My first pregnancy took place in two countries. My doctor in New York City handed me a "Fish List," outlining seafood to veer away from for the next 35 weeks. I wasn't surprised. Earlier that same week I’d tried (and failed) to do two other things that women in their first trimesters are urged to avoid -- get my roots dyed and go to the dentist -- and in the end, I opted out of all three. I figured, if eating fish was going to expose my unborn baby to toxins and pollutants, why chance it?

Then, when I was about 10 weeks pregnant, I moved to Rome. My Italian doctor never once mentioned eating -- or not eating -- anything. When I asked him about his "Fish List," he looked surprised and said, "Fish? Why are you afraid of fish? It’s good for you!" I had three babies in Italy (and also colored my hair regularly, but that’s another story) and started reading up.

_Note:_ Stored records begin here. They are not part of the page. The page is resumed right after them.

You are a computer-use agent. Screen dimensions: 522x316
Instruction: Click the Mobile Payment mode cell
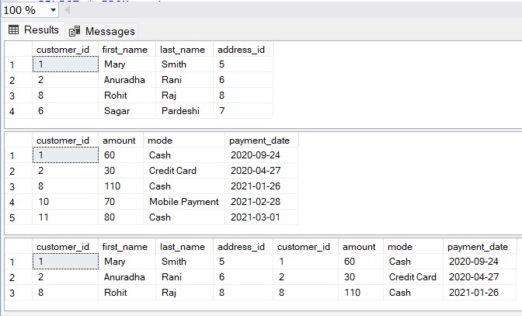184,202
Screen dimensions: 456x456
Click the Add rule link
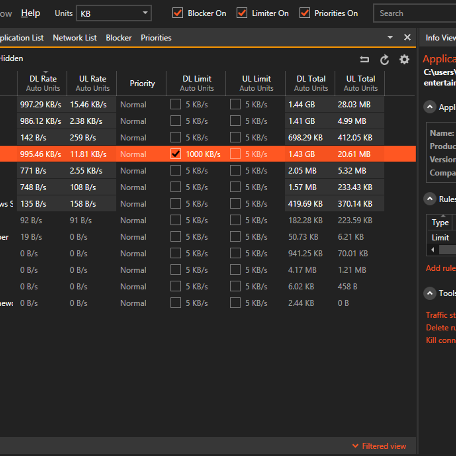tap(440, 268)
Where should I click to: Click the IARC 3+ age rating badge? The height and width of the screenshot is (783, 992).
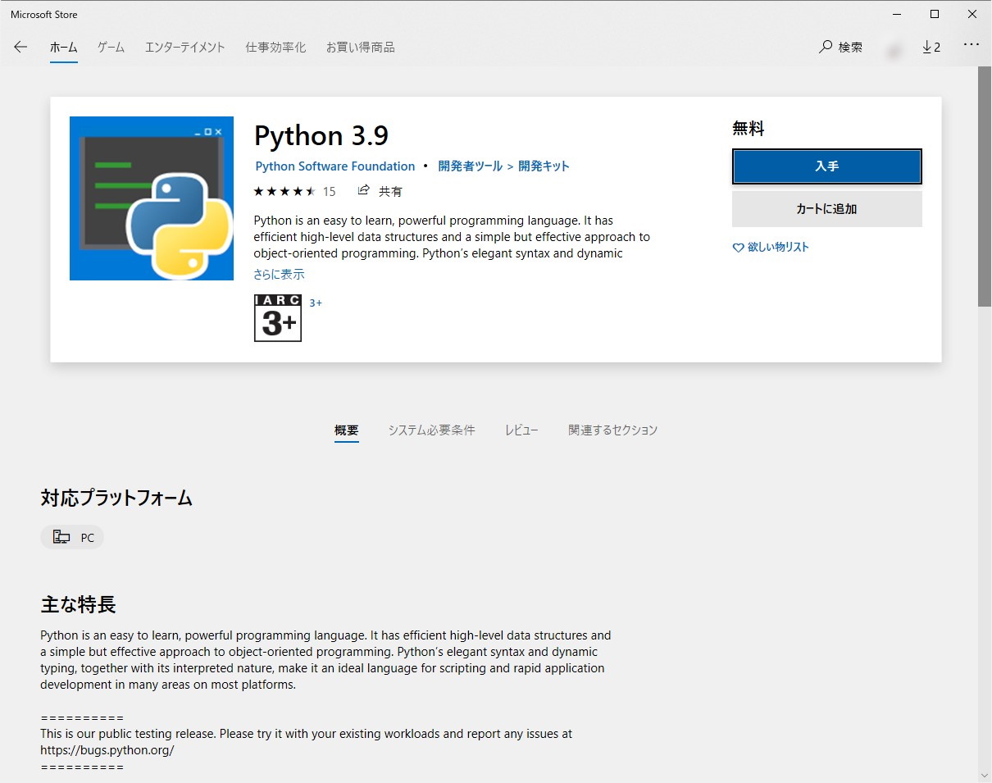(277, 318)
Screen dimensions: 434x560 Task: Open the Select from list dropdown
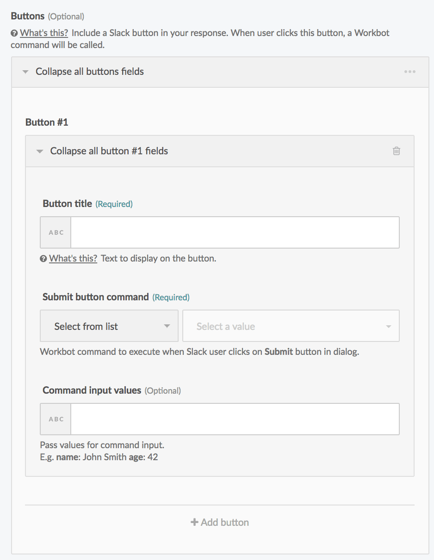coord(109,326)
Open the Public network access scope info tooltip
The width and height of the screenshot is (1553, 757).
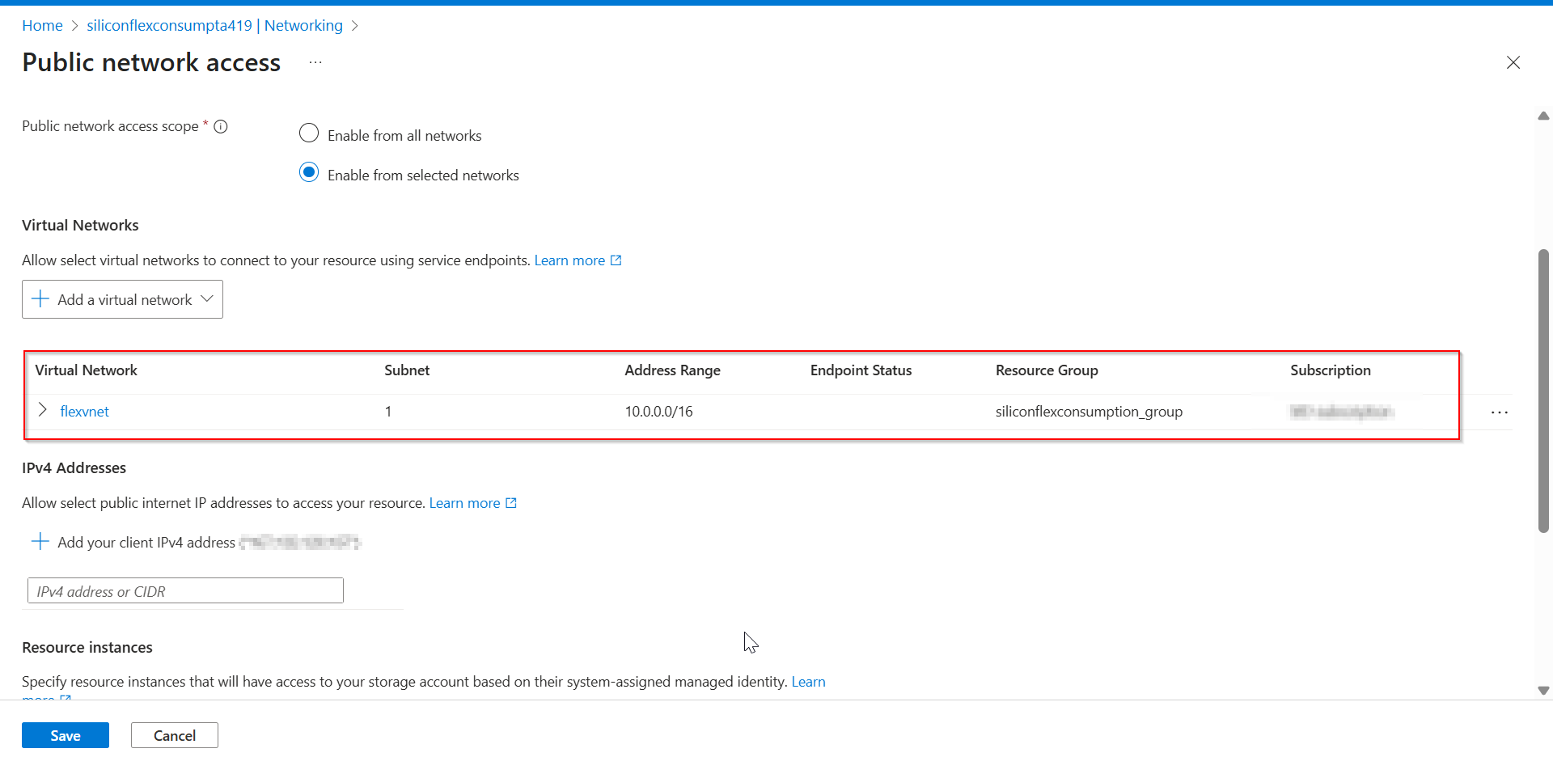tap(220, 126)

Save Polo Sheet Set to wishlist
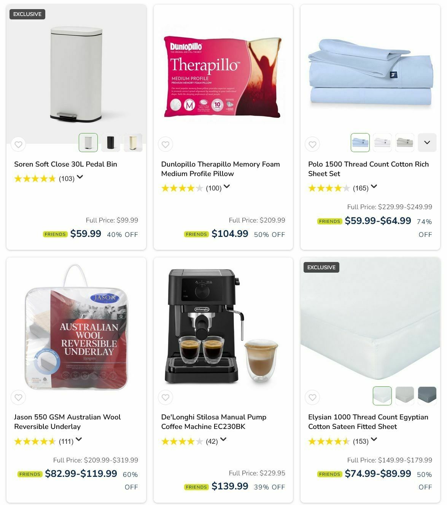pos(312,144)
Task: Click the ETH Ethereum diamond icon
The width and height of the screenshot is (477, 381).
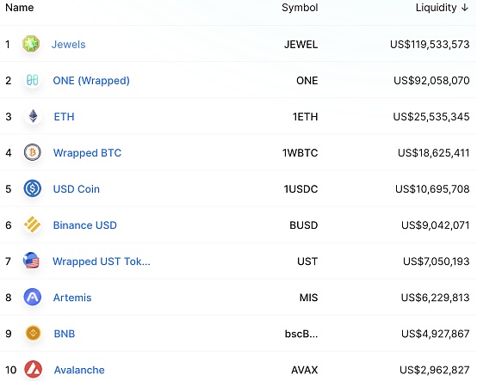Action: coord(33,116)
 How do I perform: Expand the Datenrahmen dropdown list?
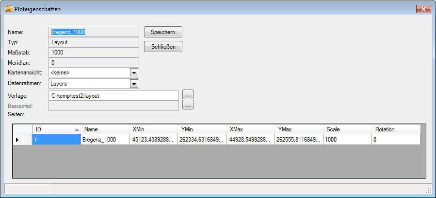pos(134,84)
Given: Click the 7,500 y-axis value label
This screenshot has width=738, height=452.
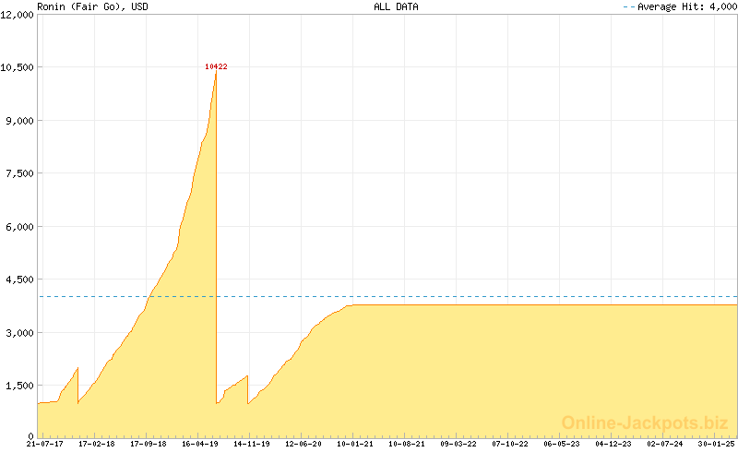Looking at the screenshot, I should pos(20,173).
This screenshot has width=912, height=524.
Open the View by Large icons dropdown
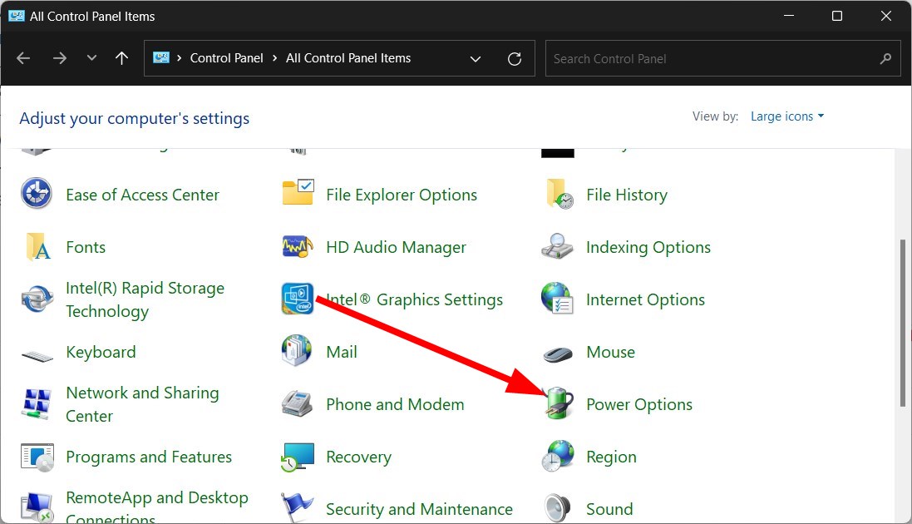[786, 116]
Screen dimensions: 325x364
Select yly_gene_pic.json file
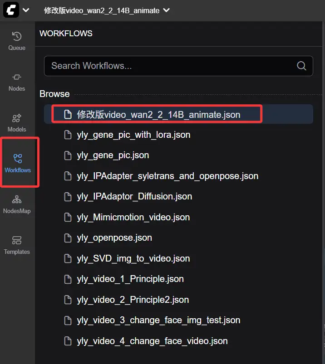(113, 155)
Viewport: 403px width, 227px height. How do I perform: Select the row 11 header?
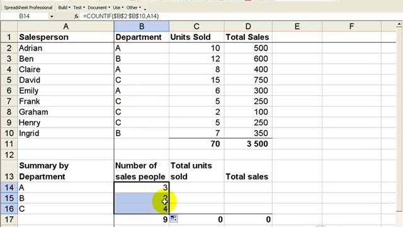point(9,144)
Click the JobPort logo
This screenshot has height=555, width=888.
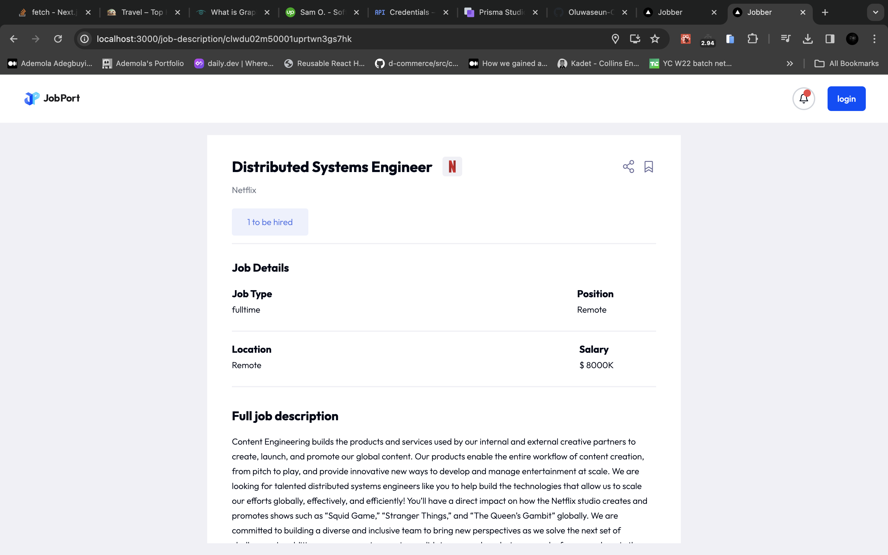pyautogui.click(x=52, y=98)
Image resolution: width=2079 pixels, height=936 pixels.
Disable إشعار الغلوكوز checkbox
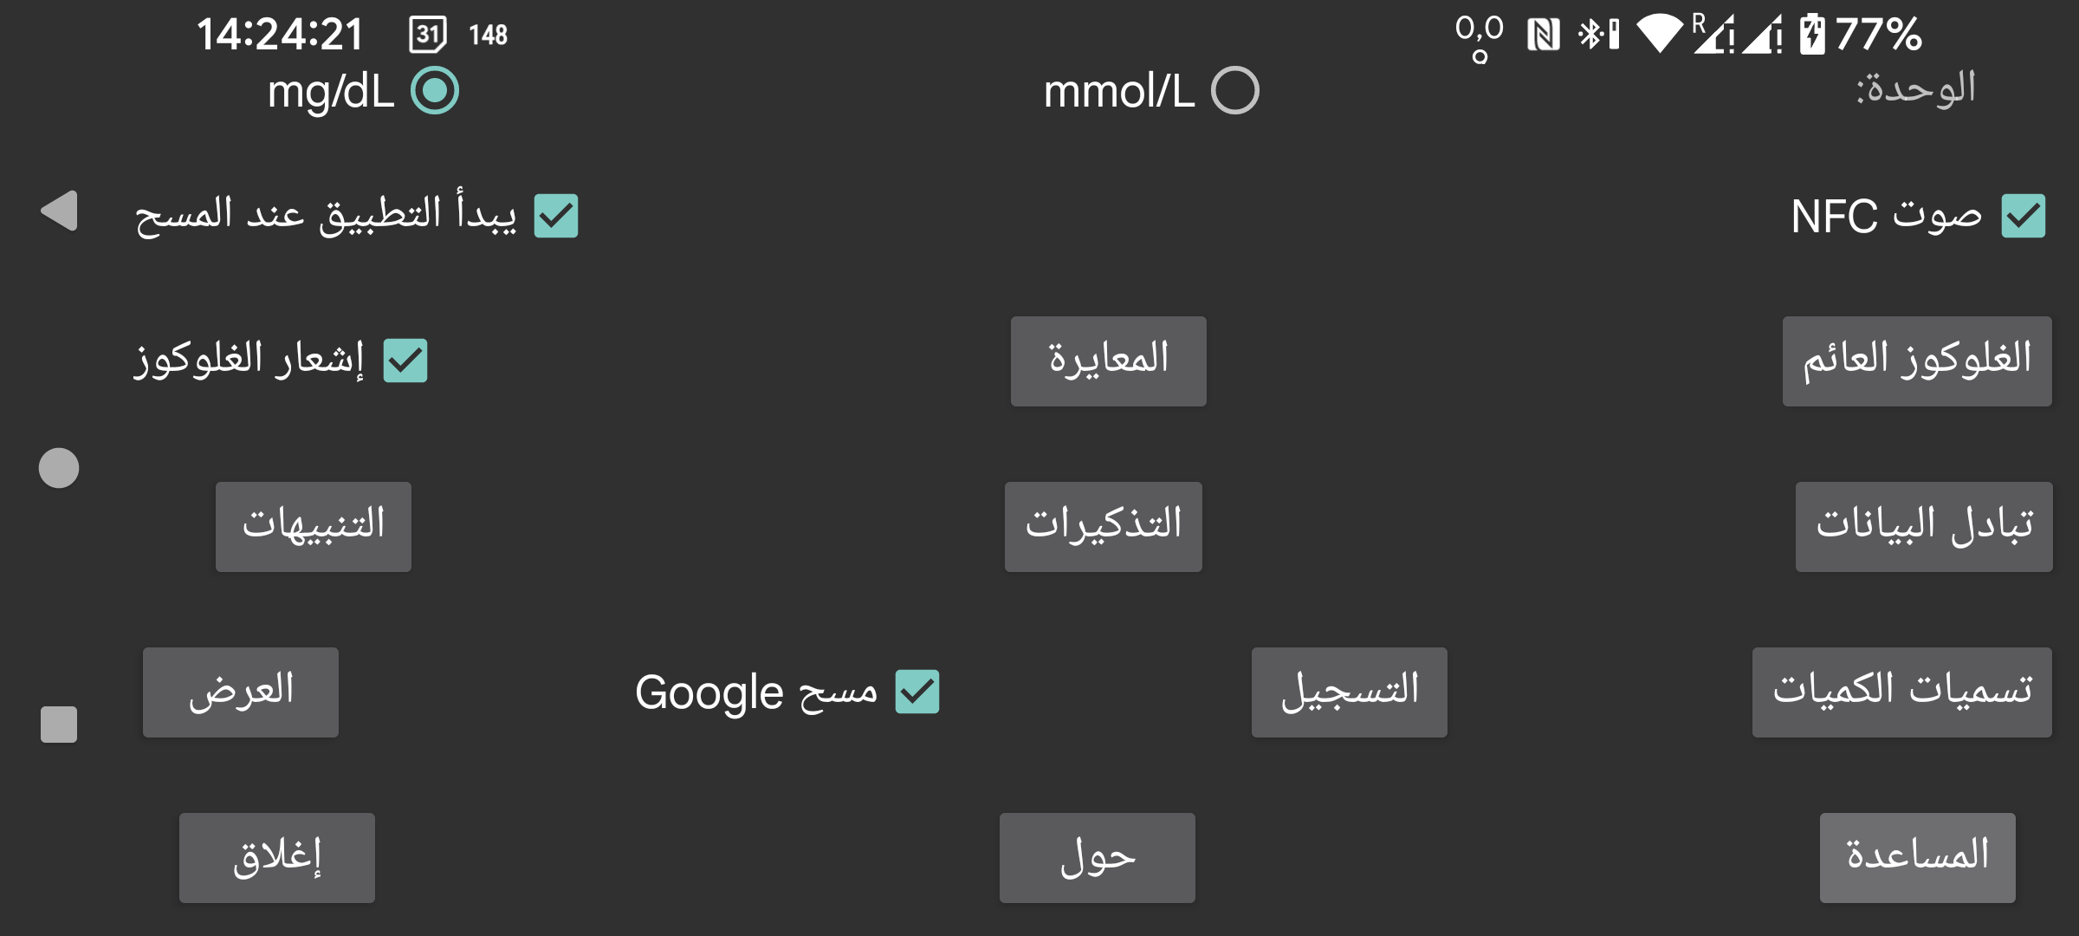click(405, 361)
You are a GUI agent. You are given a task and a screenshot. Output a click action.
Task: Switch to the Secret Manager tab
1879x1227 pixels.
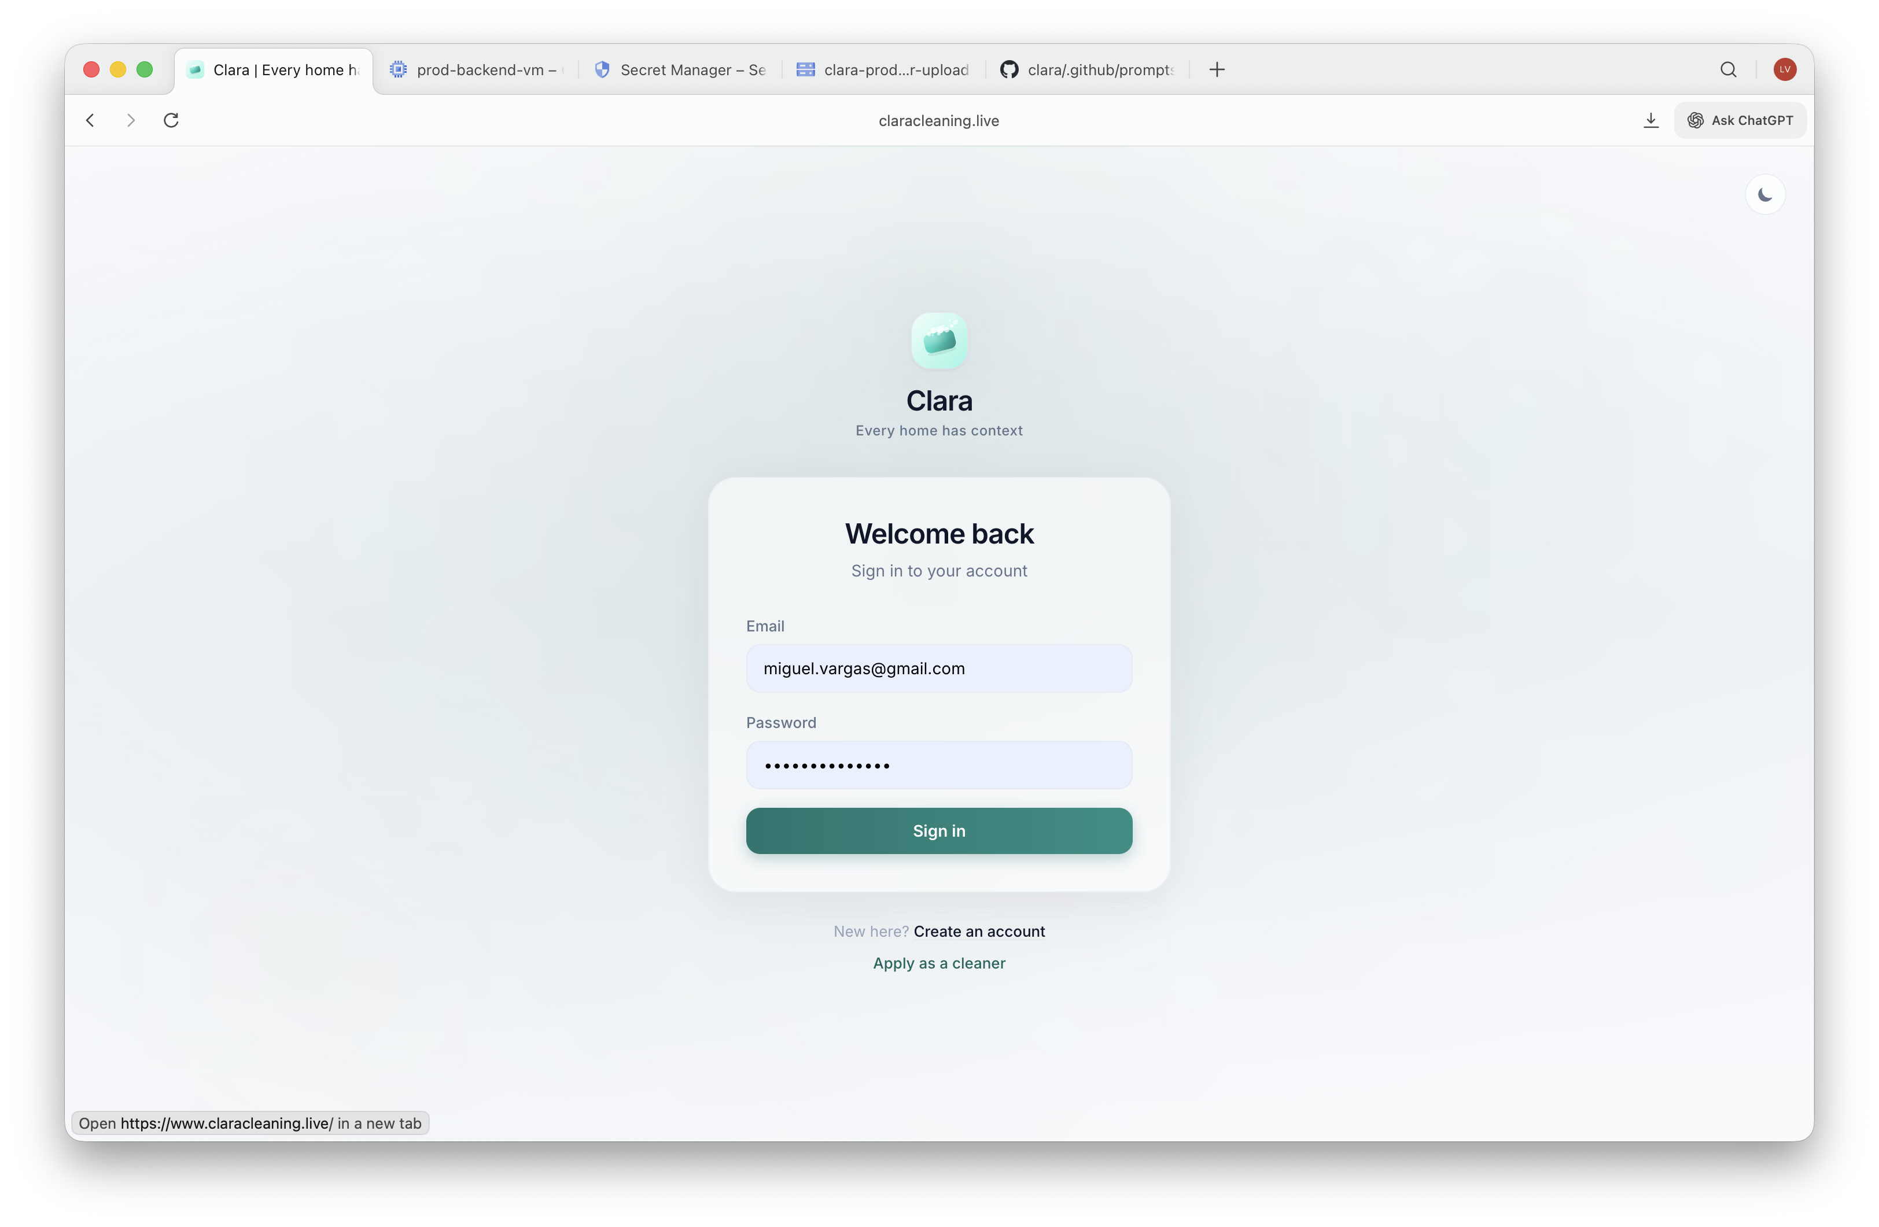click(681, 69)
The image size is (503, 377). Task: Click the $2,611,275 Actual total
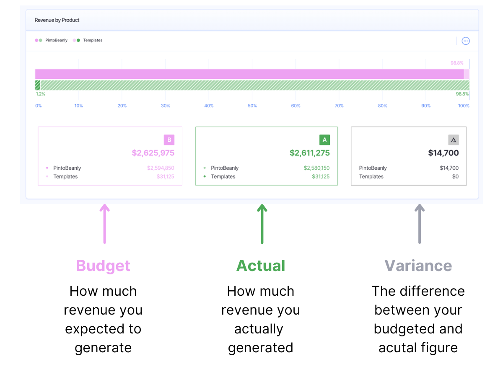click(x=309, y=153)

The Rumor: Pregnant women shouldn’t eat a lot of seafood because it’s contaminated with stuff like mercury

Pregnant ladies in other countries eat seafood, so are we being too cautious, or should we send fish back to the sea until after delivery? 

The Verdict: Eating fish during pregnancy is linked to better brain and eye development in babies

Ironically, fish is considered an extremely healthy food; it's low in calories, high in protein and packed with omega-3’s. The problem is the harmful chemicals -- most often mercury and pesticides -- absorbed by fish swimming in today’s polluted waters. This is where things get confusing and quite often contradictory.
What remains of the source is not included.